EXERCISE GOAL
Of the entries below, return exactly those lines that fall between the one containing "This screenshot has height=630, width=1200." and the one containing "Image resolution: width=1111", the two end lines included.

++++ DATA UNDER STUDY

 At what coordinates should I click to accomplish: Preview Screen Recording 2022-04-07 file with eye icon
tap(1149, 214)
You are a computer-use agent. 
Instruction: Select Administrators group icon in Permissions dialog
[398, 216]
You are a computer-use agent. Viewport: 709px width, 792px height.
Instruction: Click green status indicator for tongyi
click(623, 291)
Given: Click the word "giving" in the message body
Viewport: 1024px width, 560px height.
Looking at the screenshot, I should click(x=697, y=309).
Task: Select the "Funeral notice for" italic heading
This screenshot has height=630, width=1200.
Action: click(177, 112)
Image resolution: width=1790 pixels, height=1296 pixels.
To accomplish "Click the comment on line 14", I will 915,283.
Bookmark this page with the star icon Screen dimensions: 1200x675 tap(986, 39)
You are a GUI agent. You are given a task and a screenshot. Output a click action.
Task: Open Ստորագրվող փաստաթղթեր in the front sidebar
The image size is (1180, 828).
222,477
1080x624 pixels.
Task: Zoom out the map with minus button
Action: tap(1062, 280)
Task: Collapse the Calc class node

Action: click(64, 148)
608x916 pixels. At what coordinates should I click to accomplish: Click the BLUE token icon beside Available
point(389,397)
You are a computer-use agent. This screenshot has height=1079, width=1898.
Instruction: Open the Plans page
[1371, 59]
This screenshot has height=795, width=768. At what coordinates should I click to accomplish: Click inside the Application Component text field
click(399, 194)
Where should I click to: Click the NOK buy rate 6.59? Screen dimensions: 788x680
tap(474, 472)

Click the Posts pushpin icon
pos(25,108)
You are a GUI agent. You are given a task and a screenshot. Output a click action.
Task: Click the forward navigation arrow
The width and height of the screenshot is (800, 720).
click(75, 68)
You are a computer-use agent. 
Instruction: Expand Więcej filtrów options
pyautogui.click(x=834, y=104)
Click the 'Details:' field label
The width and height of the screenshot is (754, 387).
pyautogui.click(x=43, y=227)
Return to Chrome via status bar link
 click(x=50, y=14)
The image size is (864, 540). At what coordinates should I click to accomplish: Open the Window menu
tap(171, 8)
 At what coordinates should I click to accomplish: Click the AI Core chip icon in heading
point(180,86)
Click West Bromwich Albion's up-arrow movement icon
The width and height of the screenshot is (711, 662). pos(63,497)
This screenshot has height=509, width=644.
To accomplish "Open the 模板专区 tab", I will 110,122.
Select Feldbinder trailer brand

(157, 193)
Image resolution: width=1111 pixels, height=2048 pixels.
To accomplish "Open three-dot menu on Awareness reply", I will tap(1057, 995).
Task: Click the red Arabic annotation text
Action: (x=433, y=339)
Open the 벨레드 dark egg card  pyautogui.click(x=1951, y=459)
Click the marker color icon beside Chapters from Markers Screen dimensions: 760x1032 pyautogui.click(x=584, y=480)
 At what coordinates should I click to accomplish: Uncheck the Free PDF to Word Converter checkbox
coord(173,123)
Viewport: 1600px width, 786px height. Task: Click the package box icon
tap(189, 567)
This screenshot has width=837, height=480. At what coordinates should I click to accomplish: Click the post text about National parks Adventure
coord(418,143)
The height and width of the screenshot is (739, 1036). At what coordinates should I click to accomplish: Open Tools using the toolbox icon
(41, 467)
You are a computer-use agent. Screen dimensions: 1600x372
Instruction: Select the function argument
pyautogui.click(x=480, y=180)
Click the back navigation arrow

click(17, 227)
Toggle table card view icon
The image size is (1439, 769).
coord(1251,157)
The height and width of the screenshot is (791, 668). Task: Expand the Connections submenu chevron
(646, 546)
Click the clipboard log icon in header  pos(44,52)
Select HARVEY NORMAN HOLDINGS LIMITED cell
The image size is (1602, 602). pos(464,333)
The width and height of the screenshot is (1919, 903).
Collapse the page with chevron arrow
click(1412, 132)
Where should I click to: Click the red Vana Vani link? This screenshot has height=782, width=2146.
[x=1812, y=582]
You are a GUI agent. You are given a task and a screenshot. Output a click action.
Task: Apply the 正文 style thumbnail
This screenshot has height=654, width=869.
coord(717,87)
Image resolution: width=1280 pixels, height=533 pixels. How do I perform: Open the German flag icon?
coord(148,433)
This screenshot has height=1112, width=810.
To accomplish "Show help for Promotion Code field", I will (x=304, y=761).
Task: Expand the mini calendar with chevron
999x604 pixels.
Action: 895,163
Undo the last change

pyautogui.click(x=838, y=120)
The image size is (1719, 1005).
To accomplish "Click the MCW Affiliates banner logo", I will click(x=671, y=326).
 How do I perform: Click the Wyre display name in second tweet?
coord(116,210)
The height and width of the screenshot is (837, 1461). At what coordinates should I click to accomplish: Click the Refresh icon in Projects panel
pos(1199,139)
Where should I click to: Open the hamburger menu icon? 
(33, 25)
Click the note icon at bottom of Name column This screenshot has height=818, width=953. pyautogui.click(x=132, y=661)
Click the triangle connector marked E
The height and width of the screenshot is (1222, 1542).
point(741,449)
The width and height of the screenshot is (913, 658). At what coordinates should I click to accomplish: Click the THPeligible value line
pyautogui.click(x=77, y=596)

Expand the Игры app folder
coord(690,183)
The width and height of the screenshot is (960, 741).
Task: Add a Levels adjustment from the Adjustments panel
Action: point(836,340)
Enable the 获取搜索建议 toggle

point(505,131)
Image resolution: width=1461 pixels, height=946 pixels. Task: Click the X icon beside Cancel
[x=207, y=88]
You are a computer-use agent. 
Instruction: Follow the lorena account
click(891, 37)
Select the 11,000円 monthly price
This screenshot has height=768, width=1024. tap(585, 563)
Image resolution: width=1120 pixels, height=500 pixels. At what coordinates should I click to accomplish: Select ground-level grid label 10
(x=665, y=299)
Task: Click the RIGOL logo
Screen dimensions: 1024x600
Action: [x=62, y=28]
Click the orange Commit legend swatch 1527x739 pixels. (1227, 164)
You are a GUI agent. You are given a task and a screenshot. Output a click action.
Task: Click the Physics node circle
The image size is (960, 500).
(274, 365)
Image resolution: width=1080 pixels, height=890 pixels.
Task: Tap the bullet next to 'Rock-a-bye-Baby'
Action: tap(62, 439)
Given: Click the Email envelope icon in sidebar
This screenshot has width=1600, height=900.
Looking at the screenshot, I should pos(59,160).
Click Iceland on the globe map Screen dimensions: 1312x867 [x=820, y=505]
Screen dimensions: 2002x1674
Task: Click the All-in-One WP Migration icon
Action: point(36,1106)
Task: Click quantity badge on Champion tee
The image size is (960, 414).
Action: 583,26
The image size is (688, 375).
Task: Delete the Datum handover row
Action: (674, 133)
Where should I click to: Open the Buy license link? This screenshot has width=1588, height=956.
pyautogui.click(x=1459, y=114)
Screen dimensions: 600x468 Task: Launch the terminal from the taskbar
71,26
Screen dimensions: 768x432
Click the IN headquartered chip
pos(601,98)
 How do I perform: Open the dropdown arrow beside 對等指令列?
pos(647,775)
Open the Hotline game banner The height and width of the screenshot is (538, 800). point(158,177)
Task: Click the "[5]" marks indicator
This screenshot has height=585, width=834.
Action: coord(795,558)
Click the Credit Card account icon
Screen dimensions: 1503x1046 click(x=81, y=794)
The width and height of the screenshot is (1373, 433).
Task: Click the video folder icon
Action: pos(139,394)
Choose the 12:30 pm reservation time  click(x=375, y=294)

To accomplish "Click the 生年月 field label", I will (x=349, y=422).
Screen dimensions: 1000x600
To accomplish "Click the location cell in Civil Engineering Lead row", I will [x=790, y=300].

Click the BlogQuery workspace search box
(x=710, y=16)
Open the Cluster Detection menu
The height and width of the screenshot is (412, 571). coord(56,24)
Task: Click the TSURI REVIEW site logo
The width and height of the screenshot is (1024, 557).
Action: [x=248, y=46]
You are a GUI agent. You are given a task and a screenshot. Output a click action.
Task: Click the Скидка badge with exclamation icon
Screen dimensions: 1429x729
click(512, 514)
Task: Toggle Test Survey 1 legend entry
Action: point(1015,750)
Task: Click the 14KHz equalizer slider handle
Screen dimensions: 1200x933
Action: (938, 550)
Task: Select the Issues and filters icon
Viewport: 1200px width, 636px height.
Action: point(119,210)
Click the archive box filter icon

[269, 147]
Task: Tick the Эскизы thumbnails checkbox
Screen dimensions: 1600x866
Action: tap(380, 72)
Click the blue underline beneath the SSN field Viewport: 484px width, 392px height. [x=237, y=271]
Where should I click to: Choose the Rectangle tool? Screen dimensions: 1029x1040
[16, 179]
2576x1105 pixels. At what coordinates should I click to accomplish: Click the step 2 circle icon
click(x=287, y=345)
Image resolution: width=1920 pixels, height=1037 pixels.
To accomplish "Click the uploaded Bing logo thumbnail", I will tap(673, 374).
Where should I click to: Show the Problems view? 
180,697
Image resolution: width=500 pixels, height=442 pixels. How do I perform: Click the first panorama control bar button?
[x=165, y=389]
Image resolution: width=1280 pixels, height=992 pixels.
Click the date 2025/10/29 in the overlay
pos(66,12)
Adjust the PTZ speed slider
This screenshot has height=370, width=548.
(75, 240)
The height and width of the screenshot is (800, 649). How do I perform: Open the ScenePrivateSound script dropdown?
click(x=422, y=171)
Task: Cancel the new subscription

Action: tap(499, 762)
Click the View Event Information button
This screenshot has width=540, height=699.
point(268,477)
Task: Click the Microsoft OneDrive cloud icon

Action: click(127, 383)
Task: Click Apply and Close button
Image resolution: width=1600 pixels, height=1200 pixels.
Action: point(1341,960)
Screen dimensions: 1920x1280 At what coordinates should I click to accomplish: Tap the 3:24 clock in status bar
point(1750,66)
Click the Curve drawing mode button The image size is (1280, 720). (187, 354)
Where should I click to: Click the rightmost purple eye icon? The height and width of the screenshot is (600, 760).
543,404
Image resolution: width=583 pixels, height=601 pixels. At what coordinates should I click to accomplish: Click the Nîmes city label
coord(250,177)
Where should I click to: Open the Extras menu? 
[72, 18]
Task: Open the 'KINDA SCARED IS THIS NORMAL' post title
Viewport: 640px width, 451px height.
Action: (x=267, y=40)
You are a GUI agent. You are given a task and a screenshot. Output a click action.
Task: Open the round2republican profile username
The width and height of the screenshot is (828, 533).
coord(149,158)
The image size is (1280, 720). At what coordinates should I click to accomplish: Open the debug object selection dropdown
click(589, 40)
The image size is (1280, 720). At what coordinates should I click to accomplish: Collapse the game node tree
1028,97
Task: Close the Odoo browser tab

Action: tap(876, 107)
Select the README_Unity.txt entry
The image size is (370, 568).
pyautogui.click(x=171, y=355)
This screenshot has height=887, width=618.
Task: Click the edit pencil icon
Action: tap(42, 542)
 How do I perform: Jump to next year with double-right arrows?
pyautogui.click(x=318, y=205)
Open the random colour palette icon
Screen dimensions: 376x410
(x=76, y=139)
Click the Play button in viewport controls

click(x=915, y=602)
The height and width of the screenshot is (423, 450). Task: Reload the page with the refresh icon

++++++++

REPLY TO THE TASK
This screenshot has height=630, width=1200.
Action: click(177, 112)
Image resolution: width=1790 pixels, height=1296 pixels.
To accomplish "Click the comment on line 14", I will 915,283.
Bookmark this page with the star icon Screen dimensions: 1200x675 tap(986, 39)
You are a GUI agent. You are given a task and a screenshot. Output a click action.
Task: Open Ստորագրվող փաստաթղթեր in the front sidebar
The image size is (1180, 828).
222,477
1080x624 pixels.
Task: Zoom out the map with minus button
Action: tap(1062, 280)
Task: Collapse the Calc class node

Action: click(64, 148)
608x916 pixels. At what coordinates should I click to accomplish: Click the BLUE token icon beside Available
point(389,397)
You are a computer-use agent. This screenshot has height=1079, width=1898.
Instruction: Open the Plans page
[1371, 59]
This screenshot has height=795, width=768. At what coordinates should I click to accomplish: Click inside the Application Component text field
click(399, 194)
Where should I click to: Click the NOK buy rate 6.59? Screen dimensions: 788x680
tap(474, 472)

Click the Posts pushpin icon
pos(25,108)
You are a GUI agent. You are given a task and a screenshot. Output a click action.
Task: Click the forward navigation arrow
The width and height of the screenshot is (800, 720).
click(75, 68)
You are a computer-use agent. 
Instruction: Expand Więcej filtrów options
pyautogui.click(x=834, y=104)
Click the 'Details:' field label
The width and height of the screenshot is (754, 387).
pyautogui.click(x=43, y=227)
Return to Chrome via status bar link
 click(x=50, y=14)
The image size is (864, 540). At what coordinates should I click to accomplish: Open the Window menu
tap(171, 8)
 At what coordinates should I click to accomplish: Click the AI Core chip icon in heading
point(180,86)
Click West Bromwich Albion's up-arrow movement icon
The width and height of the screenshot is (711, 662). pos(63,497)
This screenshot has height=509, width=644.
To accomplish "Open the 模板专区 tab", I will 110,122.
Select Feldbinder trailer brand

(157, 193)
Image resolution: width=1111 pixels, height=2048 pixels.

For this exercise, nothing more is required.